Nach knapp 3 Wochen lässt mich Mutter mit Tim alleine im Laden, weil sie zu einem wichtigen Termin gehen muss. Tim und Vanessa verstehen sich gut und Vanessa redet fast jeden Tag nur von diesem Tim, wie toll er ist. Er besucht uns auch oft. Er versucht mit mir Freundschaft zu schließen, aber er ist der Meinung, dass ich zu kalt zu ihm bin. Das eigentliche Problem dabei ist nur, dass er nur dumme Sachen redet, ohne Sinn dahinter. Er denkt er ist witzig und lacht auch über seine eigenen Witze. Keine Ahnung was falsch bei ihm ist. Er hat oft Angst was falsch zu machen. Meistens, wenn meine Mutter mich mit ihm alleine lassen will, warnt sie ihn. Sie sagt er soll auf mich aufpassen und mich nicht aus den Augen lassen, weil ich angeblich oft tollpatschig bin. Und so fühle ich mich von ihm oft beobachtet und als wäre das nicht genug, erzählt er meiner Mutter alles, wenn sie ihn mal ausfragt.
„Vera, du hast die Äpfel wieder in den falschen Karten gelegt", höre ich ihn beim hinteren Regal.
„Tja dann mach dich an die Arbeit, kannst sie ja dann richtig ordnen. Ich kann nicht an alles denken, ich habe auch ein paar andere Sachen zu erledigen, die nicht ständig mit dem Laden zu tun haben."
„Glaub mir ich auch! Es ist auch nicht leicht für mich nach der Uni für zwei Stunden her zu fahren...", redet er.
„Du hast es leichter als ich, weil du ein eigenes Auto hast!"
Langsam gehe ich zur Kasse und schlichte dort ein paar Kaugummi Packungen.
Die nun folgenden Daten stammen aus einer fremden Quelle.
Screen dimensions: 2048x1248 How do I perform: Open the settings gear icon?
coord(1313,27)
In dem Moment betritt jemand den Laden. So missgeschickt ich ja bin, rutscht mir eine kleine Box neben dem Tisch auf den Boden. Ich glaube ich habe aus Versehen meinen Arm dagegen gestoßen. Ich bücke mich runter, lege die Schokoladen Tafel in die Box und stelle sie wieder rauf auf den Tisch. Ich hasse diese Ordnung von Mama. Die meisten Sachen sind vor dem Kassentisch geordnet. Der Kunde stellt zwei Redbull Dosen auf den Tisch.
Ich scanne sie.
„4,80€", sage ich zu den Redbull Dosen blickend.
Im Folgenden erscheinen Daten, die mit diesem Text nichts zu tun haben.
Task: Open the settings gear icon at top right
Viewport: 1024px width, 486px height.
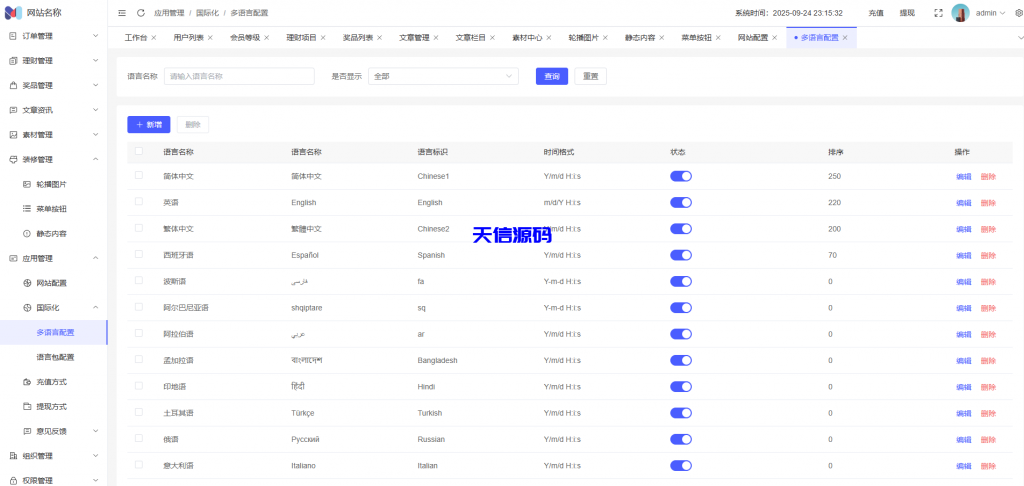Action: click(x=1018, y=13)
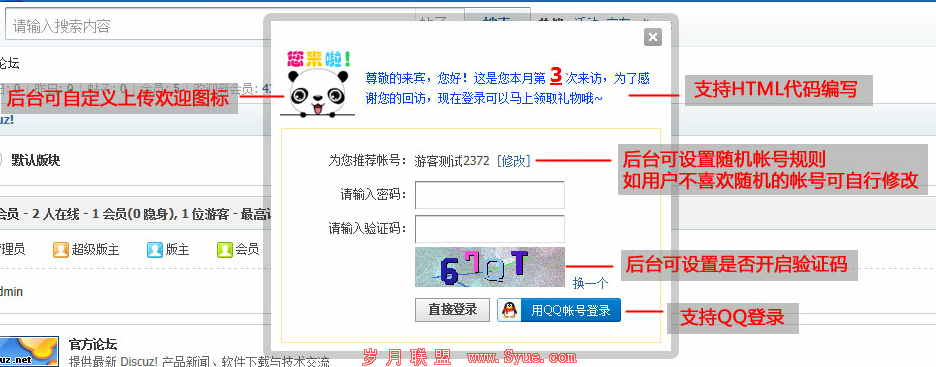The image size is (936, 367).
Task: Focus the 请输入验证码 captcha input field
Action: 490,229
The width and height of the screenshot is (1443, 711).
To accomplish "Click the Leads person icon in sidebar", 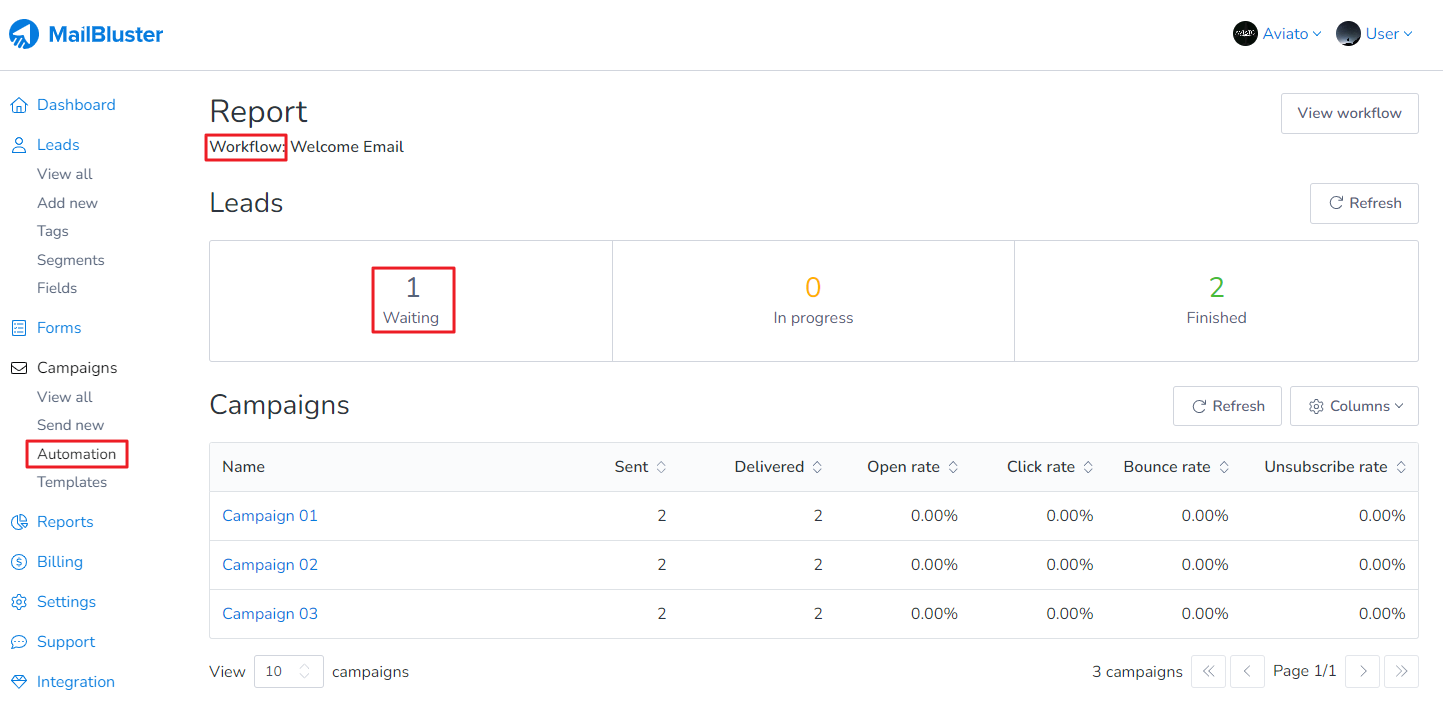I will (x=19, y=144).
300€ wird vor mir auf den Tisch gelegt. 3 Hunderter Scheine.
Das erinnert mich damals wie mir mal Enzo mit dem Wort ‚Schmerzensgeld' so die 3 Hunderter Scheine auf die Hand gedrückt hatte. Das war sogar bei unserer ersten Begegnung.
Warte mal...
Ich sage 4,80€ und er gibt mir 300€?
Keine 100€ weil er kein Wechselgeld hat, nein genau die drei Scheine!
Noch immer verwirrt starre ich die Scheine an.
Ich schlucke und blicke als allererst zu seinen Füßen. Schwarze Nike Sportschuhe.
Mein Blick wandert langsam rauf.
Blaue Jeans.
Weißes Shirt und eine schwarze Lederjacke mit Kapuze.
Dann diese braunen funkelnden Augen die tief in meine schauen und mein Blick fest hält.
Mein Herz fängt an wie wild zu pochen und ich halte kurz inne.
Seine männlichen Gesichtszüge bis hin zu seinen vollen perfekten Lippen. Seine zerzausten Haare sind ein Zeichen der Perfektion.
Es ist wie ein Traum für mich, dass er hier und jetzt vor mir steht. Drei Wochen lang habe ich nach ihm gesehnt und hier steht er nun. Genauso wie ich kann er nicht aufhören zu starren.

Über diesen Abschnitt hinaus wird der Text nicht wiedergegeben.